Born in Moose Factory, Ontario, Canada, Linklater now lives in North Bay. [1] He is married to artist-choreographer, Tanya Lukin Linklater.
Linklater attended the University of Alberta from 2000-2005 and was awarded a Bachelor of Native Studies and a Bachelor of Fine Arts. He also studied at Bard College's Milton Avery Graduate School of the Arts from 2010 and completed a Master of Fine Arts in video and film in 2012. [1]
Linklater has exhibited his work at various galleries and exhibitions including the Art Gallery of Ontario (2013); [2] documenta 14; [3] the Utah Museum of Fine Arts (2015); [4] the Vancouver Art Gallery (2015); [5] and the Art Gallery of Alberta (2016). [6]

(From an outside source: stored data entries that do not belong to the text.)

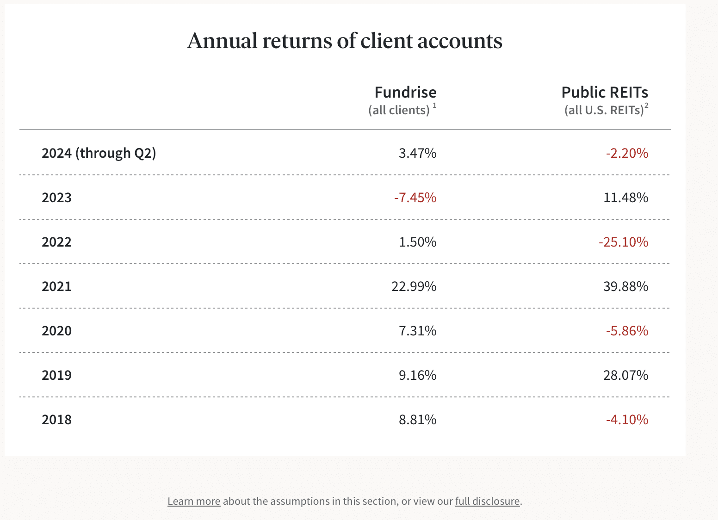718x520 pixels.
Task: Select the 39.88% Public REITs return
Action: (625, 286)
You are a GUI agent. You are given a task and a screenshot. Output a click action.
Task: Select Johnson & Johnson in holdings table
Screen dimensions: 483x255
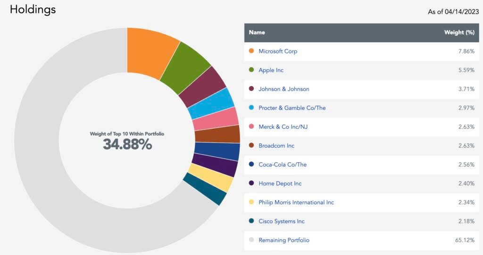pyautogui.click(x=284, y=89)
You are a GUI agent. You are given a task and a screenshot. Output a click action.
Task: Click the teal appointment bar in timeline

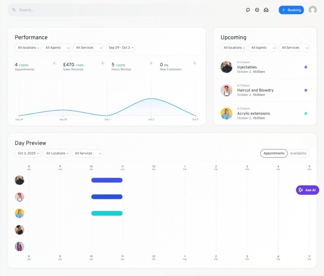[x=107, y=213]
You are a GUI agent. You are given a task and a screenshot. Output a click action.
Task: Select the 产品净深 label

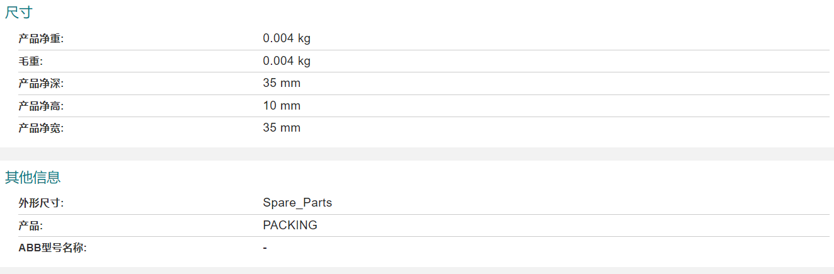point(41,83)
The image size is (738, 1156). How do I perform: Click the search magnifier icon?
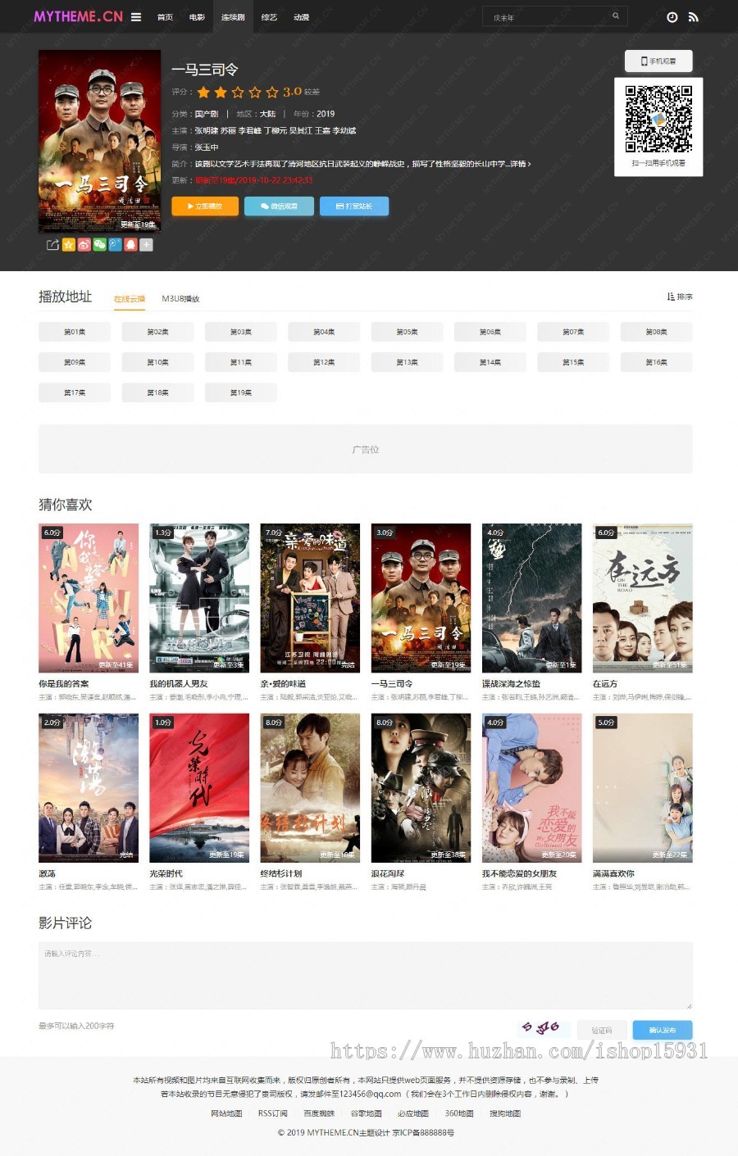click(x=616, y=16)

In 2018, Linklater installed pêyakotênaw—a public artwork comprising three large teepee sculptures—along the High Line in New York. [7] In an exhibition shown in 2021 in Seattle and in Chicago in 2023, Linklater employed a range of mediums -- sculpture, video and textile -- in order "to address the contradictions of contemporary Indigenous life within—and beyond—settler systems of knowledge, representation, and value." [8] Linklater was featured in the 2022 Whitney Biennial: Quiet as It's Kept, at the Whitney Museum of American Art, New York. [9] In 2023, the Art Gallery of Hamilton exhibited Duane Linklater: they have piled the stone / as they promised / without syrup which explored the architecture of the Bishop Fauquier Memorial Chapel in Sault Ste. Marie, Ontario, a small Gothic and Tudor style sandstone chapel built in 1881. [1] Also in 2023, the Berkeley Art Museum and Pacific Film Archive (BAMPFA) organized Duane Linklater: mymothersside, the artist’s first major survey exhibition which included large-scale structures, sculpture and video that focused on enduring ancestral practices as well as digital translations of tribal objects held in institutional collections. [10]
He is represented by Catriona Jeffries Gallery. [11]
In 2013, Linklater won the $50,000 Sobey Art Award. [21] In May 2016, along with Geoffrey Farmer, Linklater was the inaugural recipient of a Be3Dimensional Innovation Fund grant of $50,000 for a 3D printing project. [22] In July 2016, Linklater won the $15,000 Victor Martyn Lynch-Staunton Award for Media Arts, awarded by the Canada Council for the arts. [23] In 2017, Linklater was awarded a public commission for the Don River Valley Park, Toronto. [24] [19]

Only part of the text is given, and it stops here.